Andreas Schier: Man kann sicher keine festen Größen angeben, die für jedes Jahr gelten. Einen großen Einfluss hat die jeweilige Witterungssituation. Und die beeinflusst auch den Zuflug des Maiszünslers. Für 2007 zeichnet sich ab, dass wir in vielen Landesteilen einen geringeren Maiszünsler-Befall hatten. Ich erwarte, dass auch der dadurch induzierte Mykotoxingehalt geringer sein wird. Im letzten Jahr hatten wir viel mehr Maiszünsler und da haben wir deutliche Effekte bei den Mykotoxinwerten gesehen.

bioSicherheit: Ähnliche Versuche sind auch in anderen Ländern und von anderen Arbeitsgruppen durchgeführt worden. Wie sind Ihre Ergebnisse da einzuordnen?

Andreas Schier: In der EU gibt es mehrere Länder, in denen Bt-Mais angebaut wird. Dort sind die Ergebnisse ähnlich wie bei uns.
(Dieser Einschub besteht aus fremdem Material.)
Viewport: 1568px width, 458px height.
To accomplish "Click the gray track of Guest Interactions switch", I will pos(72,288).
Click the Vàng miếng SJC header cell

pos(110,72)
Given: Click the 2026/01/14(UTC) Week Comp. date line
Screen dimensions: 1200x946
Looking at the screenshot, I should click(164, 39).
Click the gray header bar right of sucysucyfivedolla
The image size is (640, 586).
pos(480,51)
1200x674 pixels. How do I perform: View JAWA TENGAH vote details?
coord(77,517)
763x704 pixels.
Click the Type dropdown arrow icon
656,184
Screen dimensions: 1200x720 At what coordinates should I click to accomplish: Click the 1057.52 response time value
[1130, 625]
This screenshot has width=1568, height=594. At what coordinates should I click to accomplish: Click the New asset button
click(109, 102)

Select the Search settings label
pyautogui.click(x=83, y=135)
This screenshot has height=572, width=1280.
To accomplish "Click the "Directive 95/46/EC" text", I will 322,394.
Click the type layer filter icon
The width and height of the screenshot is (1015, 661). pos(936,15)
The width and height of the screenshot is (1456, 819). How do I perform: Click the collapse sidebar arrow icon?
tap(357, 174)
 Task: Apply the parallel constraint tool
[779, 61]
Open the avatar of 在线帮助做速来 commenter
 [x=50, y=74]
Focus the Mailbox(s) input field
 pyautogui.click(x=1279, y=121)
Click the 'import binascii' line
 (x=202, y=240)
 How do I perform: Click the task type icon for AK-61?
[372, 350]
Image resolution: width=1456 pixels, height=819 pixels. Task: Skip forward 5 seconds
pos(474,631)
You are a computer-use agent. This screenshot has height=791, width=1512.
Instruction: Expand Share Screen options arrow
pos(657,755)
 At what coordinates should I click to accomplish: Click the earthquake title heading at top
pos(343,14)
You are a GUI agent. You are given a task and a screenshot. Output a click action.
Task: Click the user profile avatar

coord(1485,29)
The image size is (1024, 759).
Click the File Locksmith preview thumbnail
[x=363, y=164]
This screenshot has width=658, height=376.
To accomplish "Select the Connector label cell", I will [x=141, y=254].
Zusammenfassend kann man sagen, dass bei Bt-Mais die Mykotoxinwerte etwa halbiert werden, bezogen auf einen Anbau von konventionellem Mais am gleichen Standort ohne Maßnahmen zur Bekämpfung des Maiszünslers.

bioSicherheit: Unter welchen Bedingungen führt Bt-Mais zu einer Reduktion der Mykotoxinbelastung im Mais? Weiß man schon genug, um konkrete Empfehlungen aussprechen zu können?

Andreas Schier: Man kann sagen: Wenn ein Landwirt Mais, vor allem Körnermais, anbauen will in Gebieten, in denen der Zünsler auftritt, dann ist Bt-Mais eine Maßnahme, um die Mykotoxingehalte in den Maispflanzen zu reduzieren. Allerdings dürfen die Landwirte auch die anderen Vorkehrungen gegen Pilzerkrankungen nicht vernachlässigen, die ich angesprochen habe, etwa ackerbauliche Maßnahmen oder die Wahl geeigneter Sorten.

bioSicherheit: Bt-Mais ist also immer eine zusätzliche Maßnahme gegen Mykotoxine, kein Ersatz für die gute fachliche Praxis?

Andreas Schier: Genau. Bei starkem Pilzbefall kann der Landwirt die daraus resultierende Mykotoxinbelastung allein durch den Anbau von Bt-Mais nicht vollständig vermeiden. Er kann sie immer nur zu einem gewissen Maß reduzieren.

bioSicherheit: Vielen Dank für das Gespräch.